> **THE TASK**: Check every line below for the word "computer" and copy the ones that have it.

Dataset records:
###

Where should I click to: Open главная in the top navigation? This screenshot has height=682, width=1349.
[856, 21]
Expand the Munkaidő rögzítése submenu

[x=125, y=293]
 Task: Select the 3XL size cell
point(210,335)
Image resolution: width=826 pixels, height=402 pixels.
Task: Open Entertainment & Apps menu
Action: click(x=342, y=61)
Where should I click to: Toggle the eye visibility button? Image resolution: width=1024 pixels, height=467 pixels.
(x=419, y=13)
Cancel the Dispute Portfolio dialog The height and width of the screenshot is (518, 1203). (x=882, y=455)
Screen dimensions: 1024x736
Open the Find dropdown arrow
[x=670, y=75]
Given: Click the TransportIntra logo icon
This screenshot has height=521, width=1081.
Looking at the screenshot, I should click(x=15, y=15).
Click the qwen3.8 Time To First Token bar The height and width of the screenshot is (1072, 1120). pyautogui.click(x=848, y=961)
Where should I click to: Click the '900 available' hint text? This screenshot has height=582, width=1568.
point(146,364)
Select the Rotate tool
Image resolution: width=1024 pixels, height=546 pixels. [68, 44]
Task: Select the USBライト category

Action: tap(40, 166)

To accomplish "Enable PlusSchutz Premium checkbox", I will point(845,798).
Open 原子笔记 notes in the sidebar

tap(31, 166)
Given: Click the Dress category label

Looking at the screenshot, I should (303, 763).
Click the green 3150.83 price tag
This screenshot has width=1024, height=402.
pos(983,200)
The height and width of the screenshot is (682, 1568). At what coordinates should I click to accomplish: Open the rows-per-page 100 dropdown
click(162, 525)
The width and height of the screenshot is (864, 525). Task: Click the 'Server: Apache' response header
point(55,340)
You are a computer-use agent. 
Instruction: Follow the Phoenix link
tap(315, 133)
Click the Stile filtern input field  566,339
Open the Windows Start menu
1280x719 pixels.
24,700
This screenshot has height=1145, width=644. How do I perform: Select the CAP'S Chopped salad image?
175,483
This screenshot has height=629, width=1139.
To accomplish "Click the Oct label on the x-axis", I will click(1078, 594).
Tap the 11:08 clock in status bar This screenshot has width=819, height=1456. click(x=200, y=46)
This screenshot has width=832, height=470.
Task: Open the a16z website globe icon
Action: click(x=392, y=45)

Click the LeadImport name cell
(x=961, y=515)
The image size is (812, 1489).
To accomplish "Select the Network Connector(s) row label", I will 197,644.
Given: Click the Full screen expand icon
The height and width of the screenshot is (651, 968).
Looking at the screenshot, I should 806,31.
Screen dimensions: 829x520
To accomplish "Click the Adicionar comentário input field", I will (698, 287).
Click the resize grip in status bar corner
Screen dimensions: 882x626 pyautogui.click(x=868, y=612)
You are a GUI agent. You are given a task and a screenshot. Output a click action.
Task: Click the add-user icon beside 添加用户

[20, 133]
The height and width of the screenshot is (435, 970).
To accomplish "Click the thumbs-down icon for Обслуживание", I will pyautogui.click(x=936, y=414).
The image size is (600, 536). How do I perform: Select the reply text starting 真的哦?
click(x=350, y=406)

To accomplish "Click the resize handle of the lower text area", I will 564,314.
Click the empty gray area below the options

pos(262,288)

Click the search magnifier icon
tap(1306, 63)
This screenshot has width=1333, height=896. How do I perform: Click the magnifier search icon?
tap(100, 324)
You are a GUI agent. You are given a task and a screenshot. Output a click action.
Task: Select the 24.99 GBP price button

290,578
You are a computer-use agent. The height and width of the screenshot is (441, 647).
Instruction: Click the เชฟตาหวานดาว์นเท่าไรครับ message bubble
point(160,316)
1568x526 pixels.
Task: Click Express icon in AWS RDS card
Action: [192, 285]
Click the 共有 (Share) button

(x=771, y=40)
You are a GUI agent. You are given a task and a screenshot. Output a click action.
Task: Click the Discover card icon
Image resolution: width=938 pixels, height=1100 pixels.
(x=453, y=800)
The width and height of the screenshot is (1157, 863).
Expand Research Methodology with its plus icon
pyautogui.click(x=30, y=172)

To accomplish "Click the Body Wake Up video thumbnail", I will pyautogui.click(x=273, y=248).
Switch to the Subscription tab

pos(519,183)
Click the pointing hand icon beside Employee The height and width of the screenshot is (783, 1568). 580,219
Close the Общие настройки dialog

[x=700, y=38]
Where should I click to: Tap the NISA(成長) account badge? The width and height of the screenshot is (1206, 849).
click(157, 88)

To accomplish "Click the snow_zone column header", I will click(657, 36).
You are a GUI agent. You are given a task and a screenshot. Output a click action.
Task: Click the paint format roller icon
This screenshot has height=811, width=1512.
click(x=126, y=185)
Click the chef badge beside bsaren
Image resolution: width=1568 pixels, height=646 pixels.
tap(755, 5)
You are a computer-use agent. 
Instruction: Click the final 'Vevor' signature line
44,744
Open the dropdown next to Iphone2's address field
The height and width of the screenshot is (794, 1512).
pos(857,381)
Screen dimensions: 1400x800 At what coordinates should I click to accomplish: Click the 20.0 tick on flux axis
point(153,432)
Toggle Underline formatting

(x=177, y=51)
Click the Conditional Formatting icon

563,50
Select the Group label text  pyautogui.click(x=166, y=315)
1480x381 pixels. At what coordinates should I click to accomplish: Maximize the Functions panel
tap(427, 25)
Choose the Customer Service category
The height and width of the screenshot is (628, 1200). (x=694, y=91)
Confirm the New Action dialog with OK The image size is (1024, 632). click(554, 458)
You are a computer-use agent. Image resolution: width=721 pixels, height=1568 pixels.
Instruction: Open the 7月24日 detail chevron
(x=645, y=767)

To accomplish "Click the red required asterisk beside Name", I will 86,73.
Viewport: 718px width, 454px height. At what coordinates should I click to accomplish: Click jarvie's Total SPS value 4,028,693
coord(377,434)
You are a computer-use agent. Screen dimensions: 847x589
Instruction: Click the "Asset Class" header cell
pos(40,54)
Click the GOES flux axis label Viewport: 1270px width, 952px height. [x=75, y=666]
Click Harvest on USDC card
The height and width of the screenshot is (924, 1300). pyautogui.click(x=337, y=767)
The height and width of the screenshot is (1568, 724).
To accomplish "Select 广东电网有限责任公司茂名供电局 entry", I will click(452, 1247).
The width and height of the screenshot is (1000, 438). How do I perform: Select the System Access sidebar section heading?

###

> **TASK RESPONSE**:
You are a computer-use agent. 
You are a computer-use agent. The height and width of the screenshot is (441, 647).
You are a computer-use agent. 
You are a computer-use agent. Image resolution: width=721 pixels, height=1568 pixels.
You are a computer-use agent. Screen dimensions: 847x589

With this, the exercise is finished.